It has all happened before. Their father, the late Parvinder Singh, battled both his father, Bhai Mohan Singh, and later his brothers over the family business. Indeed, business families and internecine struggles have been a regular feature of this country’s landscape.

Even when Ratan Tata was eased into the role of heading a then splintered Tata group in 1991, there were other claimants to the job, some of who made their claims quite forcefully. Among those who had legitimate claims were Russi Mody, then head of the Tata Iron and Steel Co. (Tisco), Sumant Moolgaokar, who headed Tata Engineering and Locomotive Co. Ltd (Telco), legal eagle Nani Palkhivala, and others like Freddie Mehta and, of course, Naval Tata. Finally, only the sheer force of J.R.D. Tata’s personality led to Ratan Tata’s ascension.

Partly of course it is to do with the preponderance of this structure in Indian business. Family businesses contribute 79% of India’s gross domestic product (GDP), the third highest in the world after the US and Germany. That creates its own set of stress factors as we have seen with the almost sudden eruption of ill will between Vijaypat Singhania and his son Gautam Singhania over how the 90-year-old business is to be run.
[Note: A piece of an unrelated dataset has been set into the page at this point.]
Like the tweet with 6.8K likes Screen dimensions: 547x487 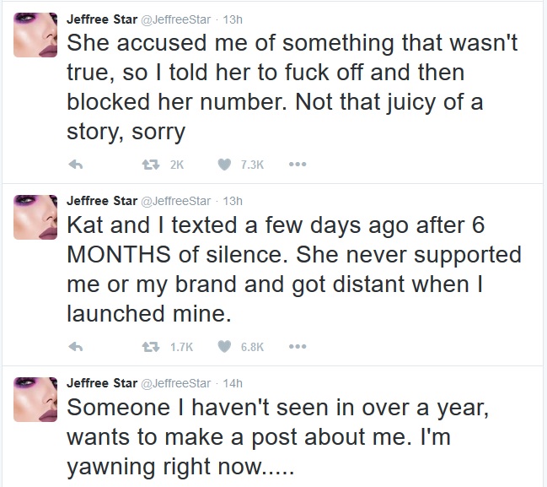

In a just-released report titled Family Businesses In India—Transforming Organizations To Unlock Unrealized Potential, professional services firm Alvarez & Marsal writes, “For family businesses, the inherent structural and cultural construct increases the level of complexity of the transformation process."

Till such time as business in India was access-controlled, the key requirement for success was the ability to manage the political equations. In the post-liberalized business world, leadership of diversified conglomerates in particular calls for a portfolio of skills that tests not just the inheritors but also the dynamics of their relationship with their families.

The Alvarez & Marsal report points to some issues that exacerbate these conflicts: management bandwidth constraints, key man risk, power centres, resistance to change and increased business complexity.

Some of the biggest threats to the institution of the business family come from within, with conflicts over new business plans, investments, sharing of wealth and naming of successors becoming the impulses that can destroy carefully constructed inheritances. These fissiparous tendencies usually surface in the third generation though that may be too broad a generalization. Soon, some of India’s best family-run businesses, such as Reliance and Wipro, will confront issues of succession planning and division of assets among the siblings. How well they manage them will define not just their own but the future of Indian business.